When Thomas Friedman devised his Golden Arches Theory of war, he somehow forgot that humans aren’t rational creatures. Our decisions are often perplexing, and the few among us who make sober, clear-headed calculations are frequently viewed as something other than human. What’s wrong with them?
In a Bloomberg View piece about Richard Thaler’s professional memoir, Misbehaving, Michael Lewis writes of an economist who had a simple-yet-significant epiphany: We make screwy choices, often to our own detriment.
An excerpt:
At any rate, in addition to calculating the market’s price for a human life, Thaler got distracted by how much fun he might have if he asked actual human beings how much they needed to be paid to run the risk of dying. He began with his own students, telling them to imagine that by attending his lecture, they had exposed themselves to a rare fatal disease. There was a 1 in 1,000 chance they had caught it. There was a single dose of the antidote: How much would they be willing to pay for it?
Then he asked them the same question, in a different way: How much would they demand to be paid to attend a lecture in which there is a 1 in 1,000 chance of contracting a rare fatal disease, for which there was no antidote?
The questions were practically identical, but the answers people gave to them were — and are — wildly different.
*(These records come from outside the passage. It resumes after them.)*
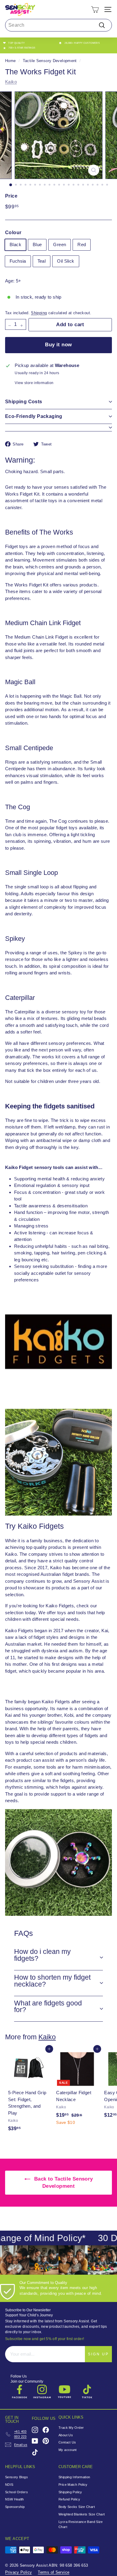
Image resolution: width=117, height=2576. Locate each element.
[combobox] (58, 25)
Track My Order (71, 2427)
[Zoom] (93, 170)
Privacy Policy (18, 2572)
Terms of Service (53, 2572)
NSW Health (14, 2499)
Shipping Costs (23, 401)
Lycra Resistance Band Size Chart (80, 2524)
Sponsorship (15, 2507)
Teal (42, 261)
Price (11, 195)
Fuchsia (18, 261)
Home (10, 60)
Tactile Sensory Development (50, 60)
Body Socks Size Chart (76, 2507)
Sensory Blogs (16, 2477)
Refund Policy (69, 2499)
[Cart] (95, 9)
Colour (13, 232)
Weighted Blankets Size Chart (81, 2514)
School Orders (16, 2492)
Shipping (39, 313)
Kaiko (11, 81)
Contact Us (67, 2442)
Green (59, 244)
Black (15, 244)
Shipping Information (74, 2477)
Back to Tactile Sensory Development (63, 2182)
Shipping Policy (70, 2492)
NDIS (9, 2484)
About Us (65, 2435)
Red (81, 244)
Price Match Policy (73, 2484)
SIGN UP (98, 2354)
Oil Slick (65, 261)
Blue (37, 244)
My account (67, 2450)
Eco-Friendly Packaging (33, 416)
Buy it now (58, 344)
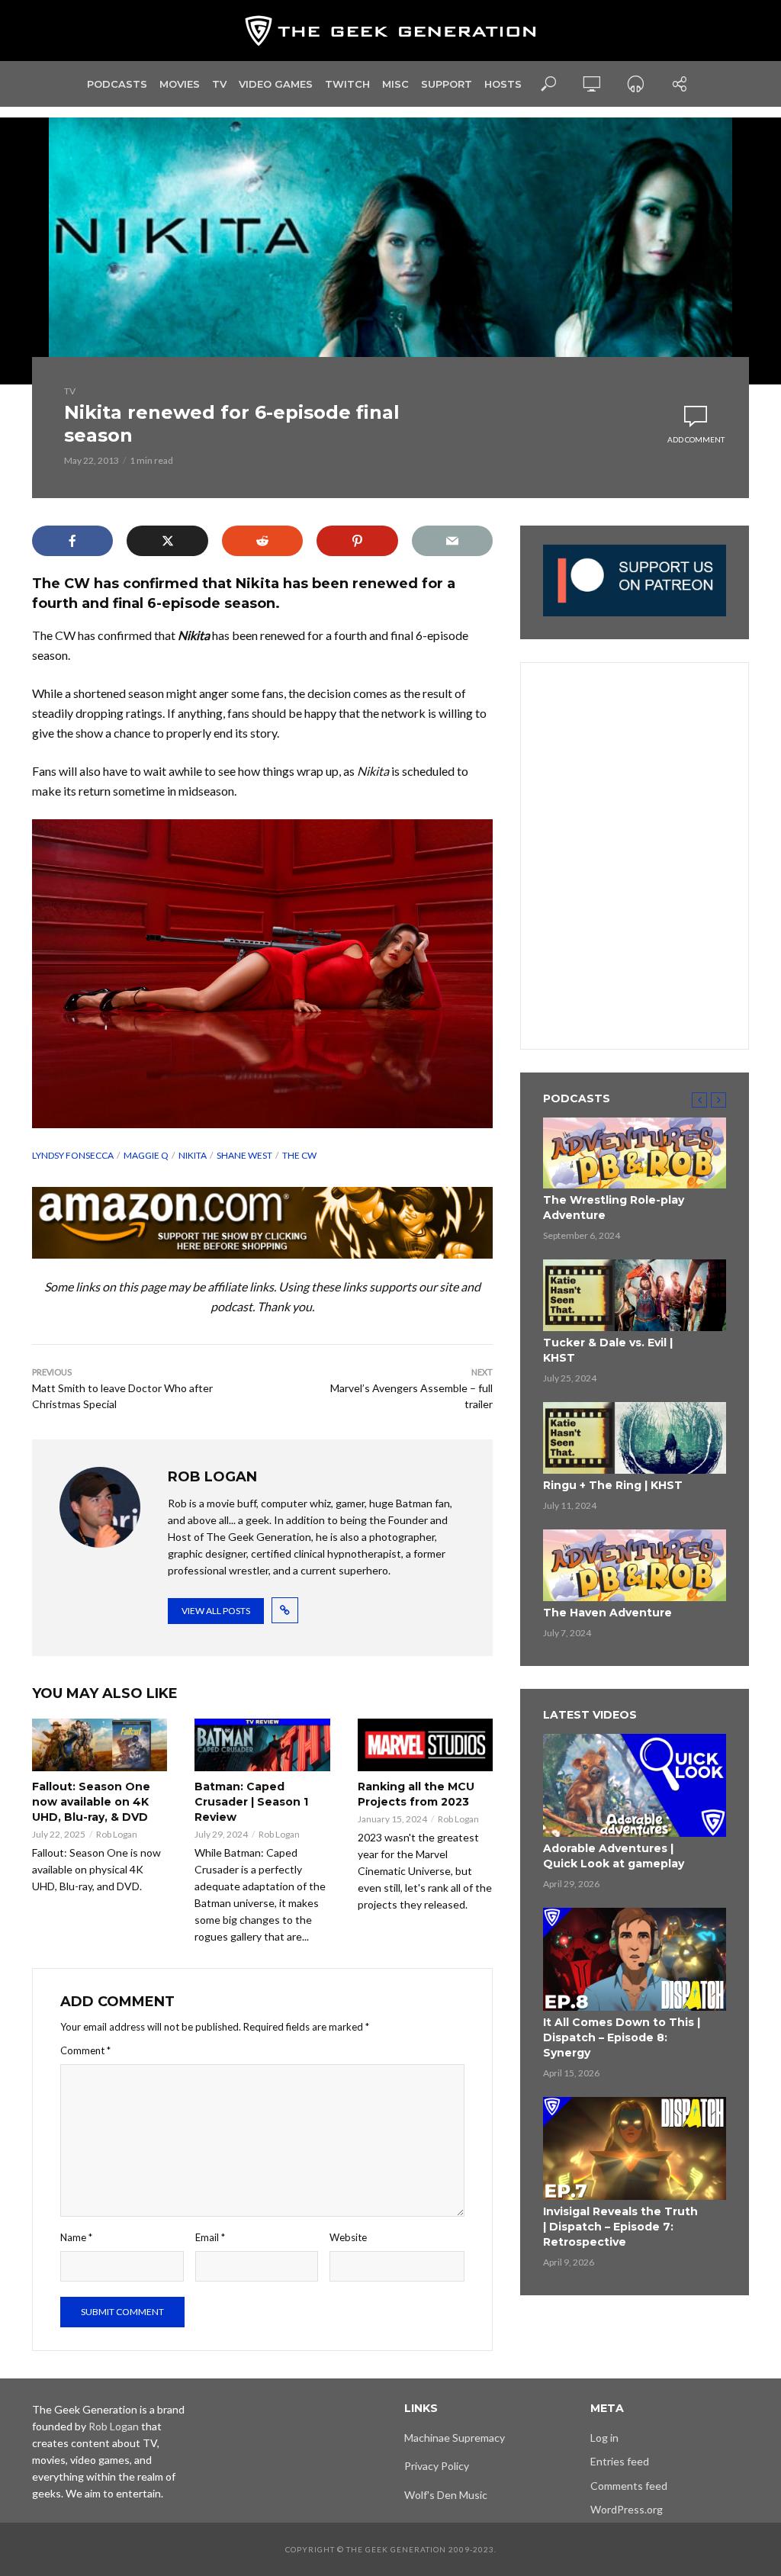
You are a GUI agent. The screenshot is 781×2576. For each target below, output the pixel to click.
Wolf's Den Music (445, 2494)
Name (76, 2237)
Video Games (276, 84)
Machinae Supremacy (454, 2437)
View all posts (216, 1610)
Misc (395, 84)
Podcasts (117, 84)
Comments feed (628, 2485)
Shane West (244, 1155)
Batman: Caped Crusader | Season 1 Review (251, 1802)
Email (210, 2237)
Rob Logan (116, 1834)
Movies (179, 84)
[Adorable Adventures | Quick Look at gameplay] (634, 1785)
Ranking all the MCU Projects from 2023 (416, 1794)
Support (446, 84)
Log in (604, 2437)
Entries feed (619, 2461)
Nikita (192, 1155)
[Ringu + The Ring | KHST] (634, 1438)
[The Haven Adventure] (634, 1565)
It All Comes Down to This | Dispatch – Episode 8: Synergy (621, 2037)
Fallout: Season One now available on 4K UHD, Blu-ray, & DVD (91, 1802)
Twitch (347, 84)
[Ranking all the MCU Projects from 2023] (425, 1745)
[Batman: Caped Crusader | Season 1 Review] (261, 1745)
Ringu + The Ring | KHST (613, 1485)
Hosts (503, 84)
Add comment (696, 439)
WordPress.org (626, 2509)
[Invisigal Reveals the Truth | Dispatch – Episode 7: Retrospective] (634, 2148)
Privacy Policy (436, 2465)
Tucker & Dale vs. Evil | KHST (608, 1350)
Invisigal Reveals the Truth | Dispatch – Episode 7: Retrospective (620, 2227)
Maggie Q (146, 1155)
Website (348, 2237)
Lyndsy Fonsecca (73, 1155)
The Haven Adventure (607, 1612)
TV (219, 84)
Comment (85, 2050)
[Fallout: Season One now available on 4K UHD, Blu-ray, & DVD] (99, 1745)
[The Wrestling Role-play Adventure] (634, 1153)
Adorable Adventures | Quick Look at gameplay (613, 1855)
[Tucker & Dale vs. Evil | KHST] (634, 1295)
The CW (299, 1155)
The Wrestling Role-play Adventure (613, 1207)
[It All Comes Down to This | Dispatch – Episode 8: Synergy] (634, 1959)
People would say they would pay two grand for the antidote, for instance, but would need to be paid half a million dollars to expose themselves to the virus. “Economic theory is not alone in saying that the answers should be identical,” writes Thaler. “Logical consistency demands it. … To an economist, these findings are somewhere between puzzling and preposterous. I showed them to (his thesis adviser) and he told me to stop wasting my time and get back to work on my thesis.”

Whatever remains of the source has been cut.